7.6. OpenCL kernel caching¶
OpenCL kernels are cached in memory and on hard disk on multiple levels during a MIRGE-Com execution. This has the advantage of reducing the compilation time of kernels when running the same driver multiple times.

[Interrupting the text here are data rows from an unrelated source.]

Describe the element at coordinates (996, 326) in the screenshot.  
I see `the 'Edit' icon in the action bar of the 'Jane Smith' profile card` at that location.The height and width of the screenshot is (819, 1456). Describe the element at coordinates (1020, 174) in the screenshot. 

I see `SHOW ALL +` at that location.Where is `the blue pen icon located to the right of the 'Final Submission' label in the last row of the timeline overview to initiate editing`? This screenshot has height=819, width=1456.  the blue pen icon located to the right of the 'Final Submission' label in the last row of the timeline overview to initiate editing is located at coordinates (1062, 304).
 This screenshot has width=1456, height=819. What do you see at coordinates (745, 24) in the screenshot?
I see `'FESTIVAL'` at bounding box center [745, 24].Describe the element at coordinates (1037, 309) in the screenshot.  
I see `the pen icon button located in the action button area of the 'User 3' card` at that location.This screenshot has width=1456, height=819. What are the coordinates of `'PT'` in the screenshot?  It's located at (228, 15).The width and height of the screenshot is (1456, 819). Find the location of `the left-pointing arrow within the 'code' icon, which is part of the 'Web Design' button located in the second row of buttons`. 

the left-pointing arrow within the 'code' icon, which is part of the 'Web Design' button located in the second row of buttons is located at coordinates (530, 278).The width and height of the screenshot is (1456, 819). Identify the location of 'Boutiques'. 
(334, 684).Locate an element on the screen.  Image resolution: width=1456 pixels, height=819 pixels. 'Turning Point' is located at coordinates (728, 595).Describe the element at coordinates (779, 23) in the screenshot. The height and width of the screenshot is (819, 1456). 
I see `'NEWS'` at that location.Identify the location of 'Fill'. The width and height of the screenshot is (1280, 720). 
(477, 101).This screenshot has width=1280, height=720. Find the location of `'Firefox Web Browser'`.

The following sections discuss MIRGE-Com-related packages that use caching, with a focus on configuring the disk-based caching.
Note
The following bash code can be used to remove all disk caches used by MIRGE-Com on Linux and MacOS:
$ rm -rf $XDG_CACHE_HOME/pytools/pdict* ~/.cache/pytools/pdict*
~/Library/Caches/pytools/pdict* $XDG_CACHE_HOME/pyopencl
~/.cache/pyopencl ~/Library/Caches/pyopencl $POCL_CACHE_DIR
$XDG_CACHE_HOME/pocl ~/.cache/pocl ~/.nv/ComputeCache $CUDA_CACHE_PATH
Note
The following bash code can be used to disable all disk caches:
$ export LOOPY_NO_CACHE=1
$ export PYOPENCL_NO_CACHE=1
$ export POCL_KERNEL_CACHE=0
$ export CUDA_CACHE_DISABLE=1
Note
Disabling disk caching for a specific package only affects
that particular package. For example, disabling disk caching for loopy
does not affect the caching behavior of pyopencl
or PoCL.
7.6.1. Loopy¶
loopy
stores the source of generated PyOpenCL kernels and their
invokers in $XDG_CACHE_HOME/pytools/pdict-*-loopy
by default. You can export
LOOPY_NO_CACHE=1
to disable caching. See here
for details.
Note
loopy
uses pytools.persistent_dict.PersistentDict
for caching. PersistentDict
also keeps an
in-memory cache.
Note
When $XDG_CACHE_HOME
is not set, the cache dir defaults to
~/.cache
on Linux and ~/Library/Caches/
on MacOS.
7.6.2. PyOpenCL¶
pyopencl
caches in $XDG_CACHE_HOME/pyopencl
(kernel source
code and binaries returned by the OpenCL runtime) and
$XDG_CACHE_HOME/pytools/pdict-*-pyopencl
(invokers, generated source code)
by default. You can export PYOPENCL_NO_CACHE=1
to disable caching. See here
for details.
Note
PyOpenCL does not cache kernel binaries in memory by default. To keep the
compiled version of a kernel in memory, simply retain the
pyopencl.Program
or pyopencl.Kernel
objects. Loopy’s
loopy.LoopKernel
already holds handles to compiled
pyopencl.Kernel
objects.
Note
PyOpenCL uses clCreateProgramWithSource
on the first compilation and
caches the OpenCL binary it retrieves. The second time the same source
is compiled, it uses clCreateProgramWithBinary
to hand the binary
to the CL runtime (such as PoCL). This can lead to different caching
behaviors on the first three compilations depending on how the CL runtime
itself performs caching.
7.6.3. PoCL¶
PoCL stores compilation results (LLVM bitcode and shared
libraries) in $POCL_CACHE_DIR
or $XDG_CACHE_HOME/pocl
by default. You
can export POCL_KERNEL_CACHE=0
to disable caching. See here for details.
Note
When $POCL_CACHE_DIR
and $XDG_CACHE_HOME
are not set, PoCL’s cache
dir defaults to ~/.cache/pocl
on Linux and MacOS.
7.6.4. CUDA¶
CUDA stores binary kernels in ~/.nv/ComputeCache
(on Linux only, we do
not support CUDA devices on MacOS) by default. You can
export CUDA_CACHE_DISABLE=1
to disable caching, and select a different
cache directory with CUDA_CACHE_PATH
. See here
for details.
Warning
The CUDA JIT cache is disabled by default on Lassen, i.e.,
CUDA_CACHE_DISABLE=1
is set by default. Source: email by
J. Gyllenhaal on 03/12/2020.